- Born: Paul Wesley Schultz Riverside, California
- Education: University of California, Irvine (BA); University of Maine (MA); Claremont Graduate School (PhD);
- Occupations: Professor, editor-in-chief
- Known for: Environmental psychology, social psychology, social norms, environmental conservation, connectedness with nature, boomerang effect
- Scientific career
- Fields: Environmental psychology, social psychology, conservation
- Academic advisors: Stuart Oskamp
- Website: research.cgu.edu/change-lab/

= Paul Wesley Schultz =

Environmental Psychologist

Paul Wesley Schultz is an American author, academic, and researcher. He is widely cited for his research on social norms, conservation behavior, and connectedness with nature. He is a Full Research Professor of Psychology at the Claremont Graduate University (CGU) in Claremont, California, directing the Change Lab with Anna Woodcock. He previously served as the dean of graduate studies and professor of psychology at California State University, San Marcos (CSUSM). Schultz is co-editor-in-chief of the Journal of Environmental Psychology.

== Education ==
Schultz began his academic journey at the University of California, Irvine, where he earned a B.A. in psychology in 1990. Following the recommendation of his academic advisor, Shawn Rosenberg, Schultz furthered his education at the University of Maine, where he studied green politics and obtained a psychology M.A. in 1992. He then continued his graduate studies at the Claremont Graduate School (now Claremont Graduate University), where he studied under the supervision of Stuart Oskamp, one of the few scholars working on the psychology of environmental conservation at the time. During graduate school, Schultz conducted field research on recycling and energy conservation. In 1995, he received his Ph.D. in psychology and statistics from the Claremont Graduate School.

== Academic career ==
Currently, Schultz is a full research professor at the Claremont Graduate University. Prior to joining CGU, he served as the dean of graduate studies and professor of psychology at California State University San Marcos. Between 1995 and 1997, he was a visiting assistant professor at St. Lawrence University in New York.

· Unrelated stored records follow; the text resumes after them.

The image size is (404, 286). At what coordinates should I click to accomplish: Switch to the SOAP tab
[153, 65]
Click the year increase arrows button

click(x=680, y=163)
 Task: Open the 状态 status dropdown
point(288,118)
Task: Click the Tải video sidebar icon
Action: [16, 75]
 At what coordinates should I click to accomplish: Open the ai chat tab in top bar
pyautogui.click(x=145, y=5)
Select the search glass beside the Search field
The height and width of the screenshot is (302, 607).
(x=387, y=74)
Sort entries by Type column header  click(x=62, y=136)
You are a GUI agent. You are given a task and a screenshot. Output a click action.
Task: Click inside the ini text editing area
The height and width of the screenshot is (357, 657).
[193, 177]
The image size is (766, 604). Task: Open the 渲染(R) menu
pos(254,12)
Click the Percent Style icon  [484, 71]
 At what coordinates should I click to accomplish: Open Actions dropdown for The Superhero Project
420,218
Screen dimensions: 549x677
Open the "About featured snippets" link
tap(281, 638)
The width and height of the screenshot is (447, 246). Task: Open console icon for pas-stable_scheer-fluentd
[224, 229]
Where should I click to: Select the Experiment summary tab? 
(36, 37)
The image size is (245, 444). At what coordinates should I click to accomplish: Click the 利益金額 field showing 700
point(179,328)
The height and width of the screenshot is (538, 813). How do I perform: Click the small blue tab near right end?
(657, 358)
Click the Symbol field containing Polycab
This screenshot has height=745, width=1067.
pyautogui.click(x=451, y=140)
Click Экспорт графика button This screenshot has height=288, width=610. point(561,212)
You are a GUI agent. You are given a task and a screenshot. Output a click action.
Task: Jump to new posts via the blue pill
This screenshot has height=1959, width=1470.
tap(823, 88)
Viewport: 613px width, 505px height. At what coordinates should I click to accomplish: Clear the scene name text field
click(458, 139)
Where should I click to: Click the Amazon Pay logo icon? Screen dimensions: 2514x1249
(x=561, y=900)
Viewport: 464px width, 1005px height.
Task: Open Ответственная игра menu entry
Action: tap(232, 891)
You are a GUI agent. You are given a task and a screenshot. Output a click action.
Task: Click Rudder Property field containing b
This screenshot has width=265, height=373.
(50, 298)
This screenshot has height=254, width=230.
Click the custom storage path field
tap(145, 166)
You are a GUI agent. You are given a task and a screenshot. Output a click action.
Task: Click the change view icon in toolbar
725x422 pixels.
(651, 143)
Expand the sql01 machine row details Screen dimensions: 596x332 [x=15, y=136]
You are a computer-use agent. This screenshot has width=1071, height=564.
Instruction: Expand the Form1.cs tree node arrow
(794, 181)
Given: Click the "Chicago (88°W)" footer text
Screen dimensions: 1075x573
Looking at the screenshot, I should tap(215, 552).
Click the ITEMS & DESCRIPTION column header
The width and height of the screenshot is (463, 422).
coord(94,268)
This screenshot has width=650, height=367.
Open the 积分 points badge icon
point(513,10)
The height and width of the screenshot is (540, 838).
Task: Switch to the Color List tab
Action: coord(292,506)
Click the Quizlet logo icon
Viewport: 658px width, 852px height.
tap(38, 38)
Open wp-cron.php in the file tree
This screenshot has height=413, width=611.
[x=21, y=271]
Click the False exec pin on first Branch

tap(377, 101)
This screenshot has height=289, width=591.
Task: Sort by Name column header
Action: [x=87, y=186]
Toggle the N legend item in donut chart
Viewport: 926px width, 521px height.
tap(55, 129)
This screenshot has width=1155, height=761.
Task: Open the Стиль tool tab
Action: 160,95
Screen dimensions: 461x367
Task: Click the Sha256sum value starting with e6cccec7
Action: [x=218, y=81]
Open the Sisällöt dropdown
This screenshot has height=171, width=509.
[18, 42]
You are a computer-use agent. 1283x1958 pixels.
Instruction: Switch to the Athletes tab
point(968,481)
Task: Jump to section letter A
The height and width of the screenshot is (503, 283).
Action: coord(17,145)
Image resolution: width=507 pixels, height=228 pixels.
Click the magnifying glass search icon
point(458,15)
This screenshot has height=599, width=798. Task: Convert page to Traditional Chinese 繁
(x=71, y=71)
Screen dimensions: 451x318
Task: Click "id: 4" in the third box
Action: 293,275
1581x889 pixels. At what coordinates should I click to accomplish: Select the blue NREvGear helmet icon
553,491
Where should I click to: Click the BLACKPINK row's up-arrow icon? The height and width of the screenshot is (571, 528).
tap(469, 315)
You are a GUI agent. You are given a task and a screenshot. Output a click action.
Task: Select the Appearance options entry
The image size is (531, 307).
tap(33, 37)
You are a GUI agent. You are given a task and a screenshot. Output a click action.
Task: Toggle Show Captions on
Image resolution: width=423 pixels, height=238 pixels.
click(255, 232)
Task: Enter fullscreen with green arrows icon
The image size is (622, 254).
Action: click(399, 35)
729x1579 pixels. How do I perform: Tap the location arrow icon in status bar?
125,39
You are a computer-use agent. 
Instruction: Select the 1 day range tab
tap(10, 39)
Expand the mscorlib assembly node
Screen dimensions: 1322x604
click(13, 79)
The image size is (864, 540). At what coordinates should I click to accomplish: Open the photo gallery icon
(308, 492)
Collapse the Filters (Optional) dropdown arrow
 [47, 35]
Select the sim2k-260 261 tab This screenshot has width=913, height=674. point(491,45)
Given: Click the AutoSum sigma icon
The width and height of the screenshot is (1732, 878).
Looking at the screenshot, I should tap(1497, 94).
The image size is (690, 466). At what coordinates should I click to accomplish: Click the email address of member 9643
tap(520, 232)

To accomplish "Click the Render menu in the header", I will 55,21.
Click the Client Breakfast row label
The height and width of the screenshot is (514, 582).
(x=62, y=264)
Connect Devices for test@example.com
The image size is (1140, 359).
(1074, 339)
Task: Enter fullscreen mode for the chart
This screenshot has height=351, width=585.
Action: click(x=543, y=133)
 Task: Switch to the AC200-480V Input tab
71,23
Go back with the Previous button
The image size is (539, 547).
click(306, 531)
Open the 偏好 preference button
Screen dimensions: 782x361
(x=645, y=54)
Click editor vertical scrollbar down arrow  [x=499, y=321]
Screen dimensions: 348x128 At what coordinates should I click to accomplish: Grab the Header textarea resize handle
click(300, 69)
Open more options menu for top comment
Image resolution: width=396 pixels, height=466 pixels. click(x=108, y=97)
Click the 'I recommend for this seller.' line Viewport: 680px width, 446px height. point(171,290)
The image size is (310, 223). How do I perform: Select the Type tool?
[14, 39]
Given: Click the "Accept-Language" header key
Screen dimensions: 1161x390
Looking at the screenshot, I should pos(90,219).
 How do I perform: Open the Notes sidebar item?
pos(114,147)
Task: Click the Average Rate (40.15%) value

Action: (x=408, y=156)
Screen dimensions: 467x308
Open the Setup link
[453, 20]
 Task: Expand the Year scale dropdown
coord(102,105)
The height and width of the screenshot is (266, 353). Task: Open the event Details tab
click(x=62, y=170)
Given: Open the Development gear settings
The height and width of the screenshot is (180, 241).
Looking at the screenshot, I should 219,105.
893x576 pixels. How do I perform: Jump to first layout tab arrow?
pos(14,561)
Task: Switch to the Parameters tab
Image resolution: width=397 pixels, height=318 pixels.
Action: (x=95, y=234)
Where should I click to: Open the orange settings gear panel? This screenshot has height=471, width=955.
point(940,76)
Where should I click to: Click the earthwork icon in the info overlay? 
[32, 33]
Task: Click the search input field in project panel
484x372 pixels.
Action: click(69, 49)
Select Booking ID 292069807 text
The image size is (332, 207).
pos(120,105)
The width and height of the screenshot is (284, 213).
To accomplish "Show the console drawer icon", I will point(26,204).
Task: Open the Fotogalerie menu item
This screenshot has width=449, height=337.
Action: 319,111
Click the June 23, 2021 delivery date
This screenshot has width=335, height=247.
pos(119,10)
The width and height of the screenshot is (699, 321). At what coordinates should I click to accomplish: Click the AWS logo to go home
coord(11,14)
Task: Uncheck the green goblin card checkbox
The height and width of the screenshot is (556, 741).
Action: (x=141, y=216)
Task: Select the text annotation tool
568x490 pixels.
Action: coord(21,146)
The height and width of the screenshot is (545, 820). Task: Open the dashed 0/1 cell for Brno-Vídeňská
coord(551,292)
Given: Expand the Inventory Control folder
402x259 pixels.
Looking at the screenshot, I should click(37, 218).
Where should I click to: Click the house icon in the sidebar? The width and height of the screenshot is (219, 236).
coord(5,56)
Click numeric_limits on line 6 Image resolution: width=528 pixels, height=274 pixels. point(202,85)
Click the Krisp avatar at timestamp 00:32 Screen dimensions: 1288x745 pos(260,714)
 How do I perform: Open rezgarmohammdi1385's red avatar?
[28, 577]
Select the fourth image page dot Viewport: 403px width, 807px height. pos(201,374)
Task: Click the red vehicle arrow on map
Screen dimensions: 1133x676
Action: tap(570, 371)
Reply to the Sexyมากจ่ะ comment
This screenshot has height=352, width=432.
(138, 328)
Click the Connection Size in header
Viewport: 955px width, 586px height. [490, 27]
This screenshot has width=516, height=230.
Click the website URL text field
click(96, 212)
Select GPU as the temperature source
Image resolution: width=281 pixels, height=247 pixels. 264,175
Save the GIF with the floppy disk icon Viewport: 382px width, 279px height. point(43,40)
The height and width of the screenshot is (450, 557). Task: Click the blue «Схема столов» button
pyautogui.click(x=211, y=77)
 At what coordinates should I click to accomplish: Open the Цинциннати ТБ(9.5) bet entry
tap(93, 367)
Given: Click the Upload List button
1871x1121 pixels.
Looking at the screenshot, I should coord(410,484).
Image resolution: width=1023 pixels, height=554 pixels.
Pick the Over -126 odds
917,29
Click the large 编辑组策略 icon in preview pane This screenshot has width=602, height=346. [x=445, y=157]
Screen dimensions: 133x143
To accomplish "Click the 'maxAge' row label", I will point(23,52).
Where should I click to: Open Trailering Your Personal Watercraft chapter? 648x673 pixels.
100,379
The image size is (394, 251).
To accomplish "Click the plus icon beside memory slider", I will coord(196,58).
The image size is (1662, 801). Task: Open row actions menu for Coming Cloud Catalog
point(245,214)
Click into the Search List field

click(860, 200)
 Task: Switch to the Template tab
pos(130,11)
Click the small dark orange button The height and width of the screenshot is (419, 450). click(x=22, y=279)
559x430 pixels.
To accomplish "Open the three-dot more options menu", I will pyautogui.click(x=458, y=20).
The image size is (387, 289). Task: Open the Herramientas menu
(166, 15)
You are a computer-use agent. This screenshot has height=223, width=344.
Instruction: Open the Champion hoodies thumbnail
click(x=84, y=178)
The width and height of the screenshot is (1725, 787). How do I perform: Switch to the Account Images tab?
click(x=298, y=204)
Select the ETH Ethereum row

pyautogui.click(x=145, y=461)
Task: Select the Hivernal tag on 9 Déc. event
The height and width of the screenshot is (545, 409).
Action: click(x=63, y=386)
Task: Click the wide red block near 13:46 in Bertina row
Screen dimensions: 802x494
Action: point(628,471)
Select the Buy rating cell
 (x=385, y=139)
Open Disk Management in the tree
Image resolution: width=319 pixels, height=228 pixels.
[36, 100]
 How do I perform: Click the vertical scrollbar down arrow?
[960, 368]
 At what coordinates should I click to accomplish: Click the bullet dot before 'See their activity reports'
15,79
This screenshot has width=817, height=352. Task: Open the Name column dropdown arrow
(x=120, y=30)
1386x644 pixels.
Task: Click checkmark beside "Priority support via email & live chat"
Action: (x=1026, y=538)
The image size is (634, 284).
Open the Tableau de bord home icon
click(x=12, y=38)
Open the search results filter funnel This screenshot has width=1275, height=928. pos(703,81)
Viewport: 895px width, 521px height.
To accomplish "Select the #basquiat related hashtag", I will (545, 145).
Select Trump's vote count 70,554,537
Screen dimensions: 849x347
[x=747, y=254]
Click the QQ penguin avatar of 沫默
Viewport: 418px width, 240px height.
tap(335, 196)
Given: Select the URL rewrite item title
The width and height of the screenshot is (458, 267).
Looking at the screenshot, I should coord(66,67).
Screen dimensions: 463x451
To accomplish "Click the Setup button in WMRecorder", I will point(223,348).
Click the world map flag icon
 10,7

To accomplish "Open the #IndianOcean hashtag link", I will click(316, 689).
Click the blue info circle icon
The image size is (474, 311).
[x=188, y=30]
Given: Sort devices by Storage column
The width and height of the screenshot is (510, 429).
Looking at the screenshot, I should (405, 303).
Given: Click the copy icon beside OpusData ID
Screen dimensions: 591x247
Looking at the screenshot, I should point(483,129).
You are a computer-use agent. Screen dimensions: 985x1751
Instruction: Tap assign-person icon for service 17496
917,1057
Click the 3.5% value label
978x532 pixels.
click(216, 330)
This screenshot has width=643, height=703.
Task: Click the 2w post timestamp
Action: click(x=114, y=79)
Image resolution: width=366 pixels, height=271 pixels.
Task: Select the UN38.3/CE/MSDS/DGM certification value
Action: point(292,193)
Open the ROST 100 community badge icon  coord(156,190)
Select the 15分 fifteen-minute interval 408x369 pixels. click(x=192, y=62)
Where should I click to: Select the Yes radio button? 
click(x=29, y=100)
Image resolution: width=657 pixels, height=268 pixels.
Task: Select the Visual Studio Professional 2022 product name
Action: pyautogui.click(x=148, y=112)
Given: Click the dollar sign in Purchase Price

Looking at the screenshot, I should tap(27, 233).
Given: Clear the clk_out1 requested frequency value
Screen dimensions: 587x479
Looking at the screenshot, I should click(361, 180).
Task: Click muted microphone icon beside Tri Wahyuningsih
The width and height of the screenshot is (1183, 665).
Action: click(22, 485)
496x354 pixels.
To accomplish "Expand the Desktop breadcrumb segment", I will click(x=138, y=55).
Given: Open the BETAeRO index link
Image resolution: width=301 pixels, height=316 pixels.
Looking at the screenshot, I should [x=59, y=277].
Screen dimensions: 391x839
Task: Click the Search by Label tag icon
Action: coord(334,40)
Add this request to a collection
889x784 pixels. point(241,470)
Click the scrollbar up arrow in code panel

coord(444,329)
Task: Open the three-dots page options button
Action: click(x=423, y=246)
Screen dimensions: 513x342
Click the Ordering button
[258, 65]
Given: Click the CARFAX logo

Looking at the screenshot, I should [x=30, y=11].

Since 2020, Schultz has been co-editor-in-chief for the Journal of Environmental Psychology, alongside Lindsay McCunn. He also serves on the editorial boards of Frontiers in Psychology, Environment and Behavior, Human Ecology Review, and the CSU Journal of Sustainability and Climate Change.

== Publications ==
Schultz is the author or editor of several books in areas of social and environmental psychology and conservation behavior.

Aside from his books, Schultz has also published more than 100 peer-reviewed journal articles on social norms, environmental behavior and connectedness to nature.

== Professional service ==
For more than 15 years, Schultz has served as an advisor to Stanford University’s Behavior, Energy, and Climate Change (BECC) initiative. He previously served for more than a decade on the board of directors Keep America Beautiful. As a scientific advisor, he currently consults with Badger Meter International and he previously advised the U.S. Environmental Protection Agency’s ENERGY STAR program. He was elected president of the International Association of Applied Psychology Division of Environmental Psychology, where he served 12 years as a president-elect, president, and former president.

== Awards ==
Schultz was awarded the Outstanding Dissertation Award by the Claremont Graduate School in 1995 for his research on recycling intervention and was a recipient of CSUSM's Psi Chi 2007 Distinguished Professor award. In total, Schultz has received approximately $14 million in grants over his academic career.